Yani böyle bir kategori yapmak mümkün müdür... ?
Laf olsun torba dolsun anlamında ben de bir şeyler
yazabilirim. Bir kaç kafiye, bir kaç uyak değil mi? sonuçta şiir dedikleri...
Dört mısrayı alt alta getirdin mi oldubitti diye
düşünenleri saymazsak tabii.
Hassas kardeşleri kırmamak adına yaptığımız bu açıklamayı da
geçersek konumuza gelebiliriz...
Bu duygu dolu insanlar hep yalnızlık mı çekerler? Yoksa yalnızlığı mı seçerler...
Mükemmelliğe aşık
yaralı ruhlarını hiç bir şey tatmin edemez çünkü...
Kutsal bir sevgili… Kanatsız bir melek… Saf ışıktan bir
yaratık... Hatasız, günahsız, kirden, pislikten uzak ...
Yalnızlığa mahkumiyetimizi kendi kalemimizi kıran acımasız
bir yargıç gibi kendimiz onaylamıyor muyuz?
Tabi ki melankoli, adrenalin gibi sararken ruhumuzu akıl
almaz bir haz alıyoruz kırık dökük halimiz den ...ve tabi ki bu duyguyu karşı
tarafa geçirmekten .
Biraz merhamet pudrasına bulaşmış bir söze bir yoruma bir
bakışa ne kadar da muhtacız...
Kibir denilen dağın zirvesinde , mütevaziliğin maskesi
yüzümüzde ...rahmet yağmurunun bir kaç damlasını tutabilir miyiz diye bir
akbaba gibi bekliyoruz.
Peki sonuç...
Niye? Olabilirlik ihtimalinin mutluluğu getirdiğini göremiyoruz?

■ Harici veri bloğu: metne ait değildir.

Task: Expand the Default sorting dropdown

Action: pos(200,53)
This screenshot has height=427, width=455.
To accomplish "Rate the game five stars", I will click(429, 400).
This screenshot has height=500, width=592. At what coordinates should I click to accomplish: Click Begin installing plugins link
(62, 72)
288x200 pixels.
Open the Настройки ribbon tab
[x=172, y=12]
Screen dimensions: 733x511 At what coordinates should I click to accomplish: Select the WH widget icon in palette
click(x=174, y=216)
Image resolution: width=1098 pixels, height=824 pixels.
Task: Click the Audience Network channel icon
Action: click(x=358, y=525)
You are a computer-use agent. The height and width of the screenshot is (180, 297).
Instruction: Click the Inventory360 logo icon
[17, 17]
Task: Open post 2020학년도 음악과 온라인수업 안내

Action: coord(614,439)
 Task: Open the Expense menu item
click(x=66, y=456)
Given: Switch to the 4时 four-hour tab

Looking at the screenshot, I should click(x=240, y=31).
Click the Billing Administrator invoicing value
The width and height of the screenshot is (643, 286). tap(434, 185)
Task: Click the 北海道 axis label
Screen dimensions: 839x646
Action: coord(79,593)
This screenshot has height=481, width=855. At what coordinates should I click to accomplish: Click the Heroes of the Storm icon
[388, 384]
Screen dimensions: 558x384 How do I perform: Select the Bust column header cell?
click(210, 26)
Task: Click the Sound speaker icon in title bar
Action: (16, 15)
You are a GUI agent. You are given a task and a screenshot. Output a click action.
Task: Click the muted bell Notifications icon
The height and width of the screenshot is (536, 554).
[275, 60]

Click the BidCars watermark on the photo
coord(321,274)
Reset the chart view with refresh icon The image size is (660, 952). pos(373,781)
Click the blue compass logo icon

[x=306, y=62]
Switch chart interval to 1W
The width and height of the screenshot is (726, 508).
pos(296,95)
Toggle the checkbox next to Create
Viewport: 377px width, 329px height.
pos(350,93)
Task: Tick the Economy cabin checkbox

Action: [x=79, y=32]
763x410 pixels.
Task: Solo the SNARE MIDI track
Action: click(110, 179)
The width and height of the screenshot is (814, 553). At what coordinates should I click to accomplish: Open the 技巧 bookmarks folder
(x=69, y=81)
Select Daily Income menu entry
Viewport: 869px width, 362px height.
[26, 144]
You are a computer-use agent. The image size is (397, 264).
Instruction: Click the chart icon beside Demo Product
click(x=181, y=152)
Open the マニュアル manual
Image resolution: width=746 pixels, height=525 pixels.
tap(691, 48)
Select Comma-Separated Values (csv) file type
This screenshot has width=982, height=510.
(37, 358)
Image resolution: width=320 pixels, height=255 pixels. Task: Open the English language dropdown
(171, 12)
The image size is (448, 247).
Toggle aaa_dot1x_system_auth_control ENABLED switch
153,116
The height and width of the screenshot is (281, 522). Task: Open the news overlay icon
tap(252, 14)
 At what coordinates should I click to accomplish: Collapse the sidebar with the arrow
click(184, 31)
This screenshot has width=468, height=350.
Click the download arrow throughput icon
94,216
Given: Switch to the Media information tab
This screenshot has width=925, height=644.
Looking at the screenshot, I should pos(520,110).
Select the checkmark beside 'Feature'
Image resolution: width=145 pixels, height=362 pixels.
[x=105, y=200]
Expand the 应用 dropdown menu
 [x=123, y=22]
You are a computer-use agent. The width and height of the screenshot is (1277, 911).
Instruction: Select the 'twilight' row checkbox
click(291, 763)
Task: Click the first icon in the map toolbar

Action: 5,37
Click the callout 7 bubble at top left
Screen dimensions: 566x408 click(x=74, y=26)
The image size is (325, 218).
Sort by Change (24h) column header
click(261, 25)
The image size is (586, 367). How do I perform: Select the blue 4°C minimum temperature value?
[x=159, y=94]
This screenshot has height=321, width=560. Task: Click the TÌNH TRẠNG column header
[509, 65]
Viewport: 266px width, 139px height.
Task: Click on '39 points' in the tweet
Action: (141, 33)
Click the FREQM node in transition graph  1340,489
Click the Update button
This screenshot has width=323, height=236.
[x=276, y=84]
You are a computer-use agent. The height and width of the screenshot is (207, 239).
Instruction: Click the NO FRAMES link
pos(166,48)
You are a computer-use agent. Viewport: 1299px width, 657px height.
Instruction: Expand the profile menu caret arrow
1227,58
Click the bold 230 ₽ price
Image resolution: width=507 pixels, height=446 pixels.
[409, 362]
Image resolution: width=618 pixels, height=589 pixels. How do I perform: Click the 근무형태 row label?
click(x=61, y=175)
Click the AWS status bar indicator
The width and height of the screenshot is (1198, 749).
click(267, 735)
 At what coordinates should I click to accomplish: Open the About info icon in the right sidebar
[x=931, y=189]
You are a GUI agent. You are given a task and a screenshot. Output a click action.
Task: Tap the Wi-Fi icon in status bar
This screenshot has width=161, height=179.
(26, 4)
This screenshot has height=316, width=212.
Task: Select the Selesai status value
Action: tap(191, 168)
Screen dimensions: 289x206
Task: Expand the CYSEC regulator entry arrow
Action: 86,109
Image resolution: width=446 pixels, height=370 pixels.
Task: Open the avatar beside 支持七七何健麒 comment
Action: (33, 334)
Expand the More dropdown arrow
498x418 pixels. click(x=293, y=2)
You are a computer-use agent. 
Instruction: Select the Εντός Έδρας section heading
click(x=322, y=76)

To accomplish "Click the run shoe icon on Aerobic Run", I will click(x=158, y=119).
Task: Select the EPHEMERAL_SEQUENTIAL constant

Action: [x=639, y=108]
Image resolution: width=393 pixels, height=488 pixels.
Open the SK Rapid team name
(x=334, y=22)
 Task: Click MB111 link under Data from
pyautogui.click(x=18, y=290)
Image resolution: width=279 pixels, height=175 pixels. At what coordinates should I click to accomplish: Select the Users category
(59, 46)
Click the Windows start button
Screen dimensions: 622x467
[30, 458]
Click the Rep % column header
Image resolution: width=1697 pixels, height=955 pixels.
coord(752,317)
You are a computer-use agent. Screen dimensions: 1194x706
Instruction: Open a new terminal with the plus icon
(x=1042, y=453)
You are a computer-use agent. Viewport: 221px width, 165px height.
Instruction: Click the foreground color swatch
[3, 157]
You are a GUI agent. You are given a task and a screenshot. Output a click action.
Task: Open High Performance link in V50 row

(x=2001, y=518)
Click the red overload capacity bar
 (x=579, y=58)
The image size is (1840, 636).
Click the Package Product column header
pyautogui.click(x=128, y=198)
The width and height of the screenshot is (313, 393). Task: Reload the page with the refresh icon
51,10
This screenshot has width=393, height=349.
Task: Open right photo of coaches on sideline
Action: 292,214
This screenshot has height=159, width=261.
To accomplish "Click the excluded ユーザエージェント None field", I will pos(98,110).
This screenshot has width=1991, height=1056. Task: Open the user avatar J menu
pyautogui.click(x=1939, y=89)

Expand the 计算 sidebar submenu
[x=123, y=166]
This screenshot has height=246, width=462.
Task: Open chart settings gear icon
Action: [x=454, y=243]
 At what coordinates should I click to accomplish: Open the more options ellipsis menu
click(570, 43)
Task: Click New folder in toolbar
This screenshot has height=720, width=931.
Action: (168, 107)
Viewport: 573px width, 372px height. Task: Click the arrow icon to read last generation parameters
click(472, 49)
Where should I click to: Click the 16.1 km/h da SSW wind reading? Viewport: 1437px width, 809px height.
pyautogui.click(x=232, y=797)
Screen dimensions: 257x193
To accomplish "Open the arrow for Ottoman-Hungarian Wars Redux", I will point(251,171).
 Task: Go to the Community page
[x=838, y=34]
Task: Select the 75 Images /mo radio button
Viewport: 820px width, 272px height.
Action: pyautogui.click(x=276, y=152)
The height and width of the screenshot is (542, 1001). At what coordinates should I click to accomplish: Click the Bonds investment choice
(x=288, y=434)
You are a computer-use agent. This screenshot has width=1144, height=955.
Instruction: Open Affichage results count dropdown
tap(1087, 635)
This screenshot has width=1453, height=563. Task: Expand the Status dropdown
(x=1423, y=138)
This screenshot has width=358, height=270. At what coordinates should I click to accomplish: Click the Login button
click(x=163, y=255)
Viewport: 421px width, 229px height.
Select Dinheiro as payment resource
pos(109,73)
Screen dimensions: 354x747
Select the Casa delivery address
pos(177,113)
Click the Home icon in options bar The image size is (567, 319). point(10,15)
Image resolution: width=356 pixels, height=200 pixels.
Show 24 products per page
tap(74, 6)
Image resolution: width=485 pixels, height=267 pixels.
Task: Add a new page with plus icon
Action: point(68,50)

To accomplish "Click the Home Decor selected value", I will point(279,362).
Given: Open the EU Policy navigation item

Niye ? Bu marka moda takıntısı olanlar gibi devamlı tüketiyoruz ve tükeniyoruz?
Niye paçası yırtılan
bir pantolonu çöpe atar gibi ,duyguları yırtık bize yaklaşmaya çalışan birini
acımadan zihnimizin çöplüğüne atıveriyoruz .
Gerçekten ne istiyoruz ? Gururlu bir yalnızlık mı ?
Yoksa
yolu sevmekten,vermekten ,yetinmekten geçen mutluluğu mu?
Yorumu size bırakıyorum.
Bir düşünün isterseniz gerçekten ne istiyorsunuz?